Fed Nominee Diamond Advances to Full Senate Where Victory Is ‘Doubtful’

Peter Diamond’s nomination for a Federal Reserve Board seat was approved a third time by the Senate Banking Committee with little prospect that he’ll win confirmation from the Senate as a central bank governor.

Republicans, a minority on the panel, were unified today for the first time on the issue in a vote in Washington, opposing the advance of the nomination for the Nobel Prize- winning economist to the full Senate. Twelve Democrats backed Diamond in the vote while 10 Republicans opposed him.

Senator Tim Johnson, a Democrat from South Dakota and chairman of the committee, said to reporters he’s “doubtful” that any Republicans will break party ranks to let Democrats hold a Senate vote on Diamond. Alabama Senator Richard Shelby, the committee’s senior Republican and an opponent to Diamond, said the chances of a Senate vote on Diamond are “not good.”

To win confirmation, the Obama administration and Senate Democrats must rally support from some Republican lawmakers because Democrats are short of the 60 votes needed to override procedural moves to block the nomination.

“It might be time for the president to start looking for somebody else if he hadn’t already,” Shelby said in an interview today after the vote.

Johnson told reporters today it would be up to Senate Majority Leader Harry Reid to decide whether to devote time on the Senate floor to Diamond’s candidacy. Republicans twice blocked confirmation last year for Diamond.

“I’m doubtful, but anything’s possible,” Johnson told reporters when asked if any Republicans would help Democrats override a filibuster on Diamond.

Lost Seats

The panel’s vote today was by a narrower margin than last year’s 16-7 tallies. Democrats lost seats to Republicans in November’s midterm elections.

“I don’t believe that Dr. Diamond is the right person for this job,” Shelby told the committee before the vote. “I don’t believe that he has the appropriate background or experience.”

Republicans’ unanimous vote today “sends a very strong signal to the Senate that we’re planning to oppose that nomination,” Shelby said in the interview.
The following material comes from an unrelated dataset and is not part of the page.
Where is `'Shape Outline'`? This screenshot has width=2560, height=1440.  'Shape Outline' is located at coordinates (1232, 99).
It’s also a “strong message” to other Republican senators, “who I hope would back us.” He said he doesn’t know of any Republicans who would support Diamond.

The White House renominated Diamond in January, marking a third try at confirmation after the Senate adjourned in December without approving him. Diamond’s initial candidacy was returned to the White House in August under a procedural objection.

Confirmed Last Year

He was first nominated to the Fed by President Barack Obama in April 2010. Republicans allowed two other nominees, Fed Vice Chairman Janet Yellen and Governor Sarah Bloom Raskin, to be confirmed last year.
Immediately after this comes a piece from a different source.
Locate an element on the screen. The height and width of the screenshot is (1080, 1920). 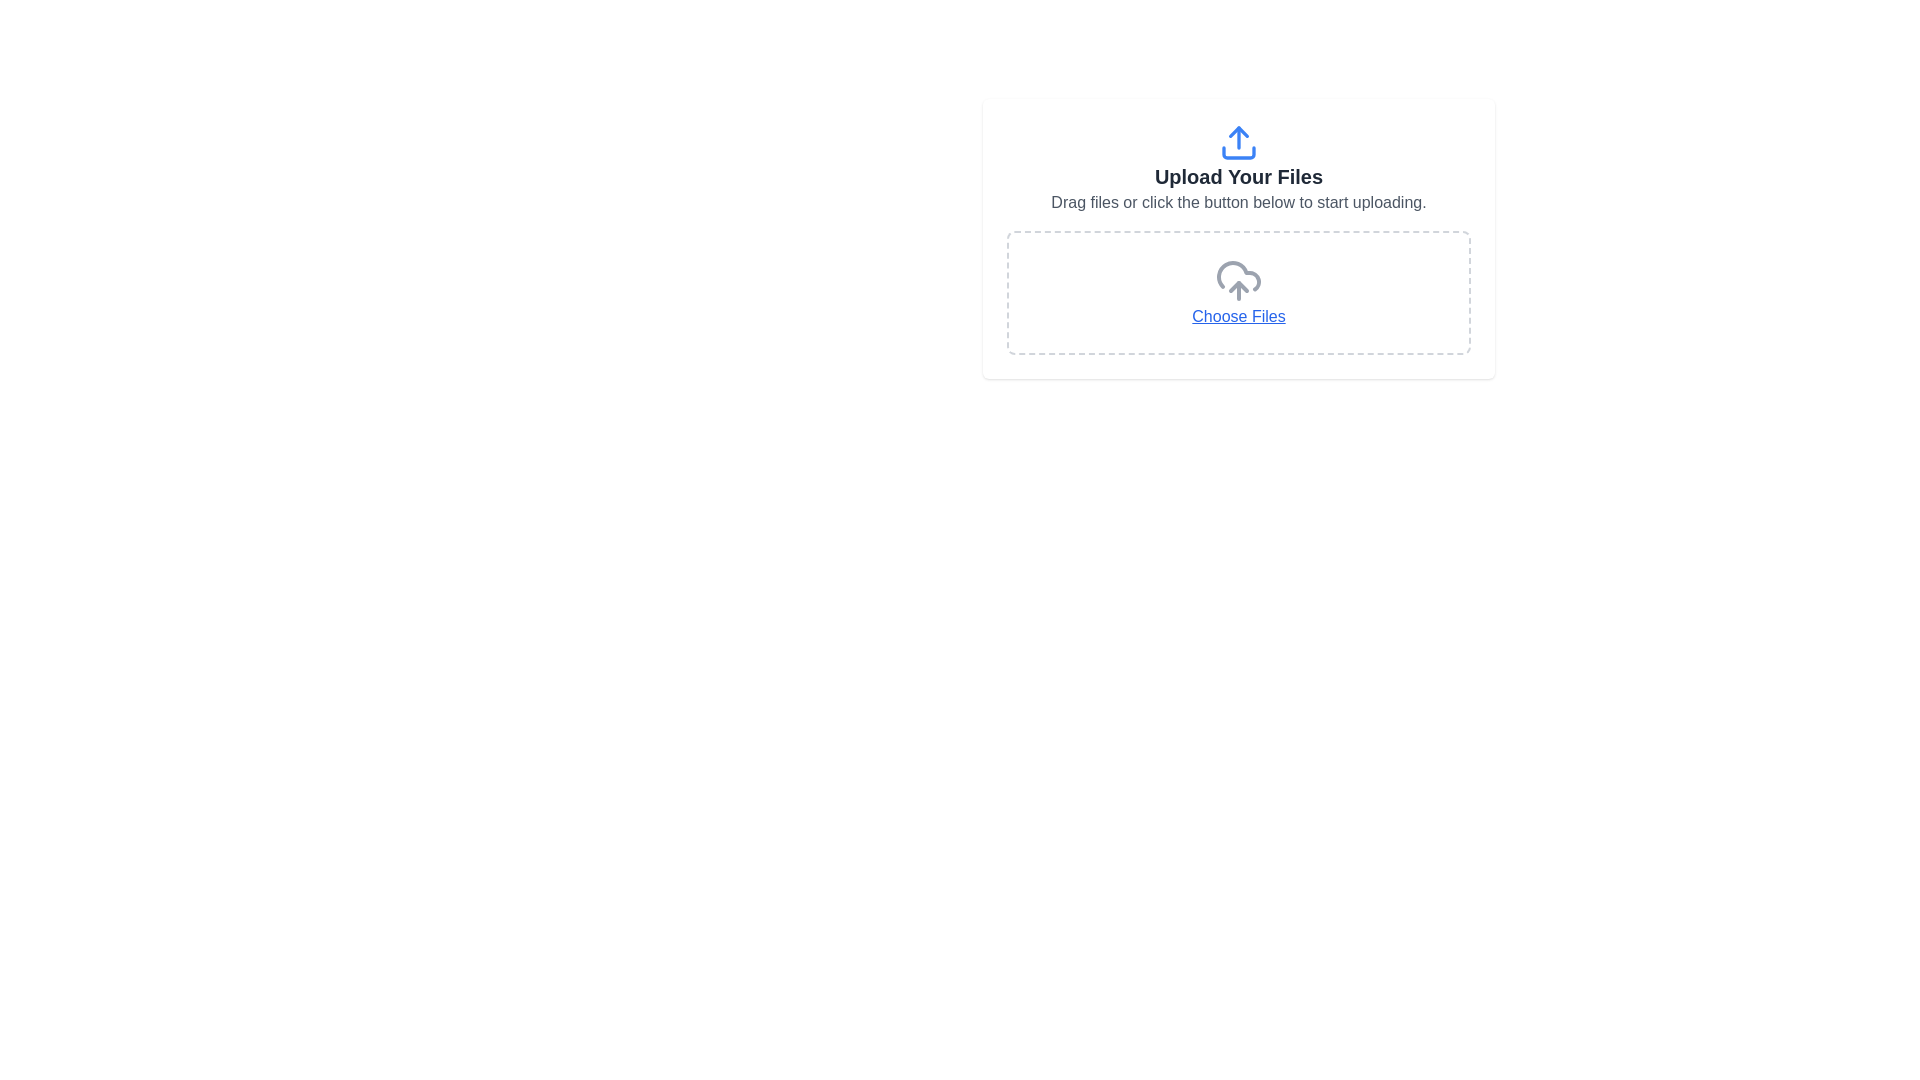
the static text that provides guidance for file upload, stating 'Drag files or click the button below to start uploading', located below the heading 'Upload Your Files' is located at coordinates (1237, 203).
Diamond, a professor at the Massachusetts Institute of Technology since 1966, shared the 2010 Nobel Prize in Economic Sciences in October with Dale Mortensen and Christopher Pissarides for research into the difficulties of matching supply and demand, particularly in the labor market.

Shelby says Diamond lacks monetary-policy expertise and would violate a law saying no two Fed governors may come from the same geographic region. Shelby also disagrees with Diamond’s support of stimulus spending to combat recessions.
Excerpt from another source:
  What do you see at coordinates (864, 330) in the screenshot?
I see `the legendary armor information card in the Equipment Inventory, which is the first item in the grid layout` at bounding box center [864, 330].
The Nobel-winning work is a “starting place for applied research in a wide variety of areas,” including “monetary theory and analysis of the capital market,” Diamond said in March testimony before the Banking Committee.

Diamond said at the confirmation hearing that the Fed’s asset purchases aimed at lowering long-term rates with the short-term rate near zero are an “appropriate way to go.”

Lost Support

Yesterday, Diamond lost the support of the one remaining Republican senator on the banking panel to support his nomination last year.

Nebraska Senator Mike Johanns, who voted twice in the Banking Committee to back Diamond, said in a statement on his website that “with our country spending its way into a crisis, I can no longer support a nominee so vocally in favor of more spending, more stimulus, and more quantitative easing.”

Johanns was one of three Republicans, among 10 on the banking panel last year, to vote for Diamond in 2010. The other two, Utah’s Robert Bennett and New Hampshire’s Judd Gregg, are no longer in the Senate.

Fed Governor Kevin Warsh resigned effective April 2, opening a second vacancy on the central bank’s board. The White House has yet to pick a replacement. Diamond’s proposed term would end January 2014.

From Massachusetts

Shelby has said Diamond is “legally not eligible to serve” because Fed law bars having two governors come from the same region of the U.S. The nominations for both Diamond and current Fed Governor Daniel Tarullo said the men were from Massachusetts.

The White House designated Diamond as being from the Chicago Fed district to comply with the law. In a Nov. 30 interview, Diamond, a professor at MIT since 1966, said his professional connections to the region were sufficient to meet the requirements of the provision.

He cited teaching for one quarter at Northwestern University in Evanston, Illinois, seminars at Northwestern and the University of Chicago and other visits for a few days apiece to schools in the region.

The Club for Growth, an anti-tax group, said this week it would oppose Diamond’s nomination and include his confirmation vote as a “key vote” on its “Congressional Scorecard” of lawmakers.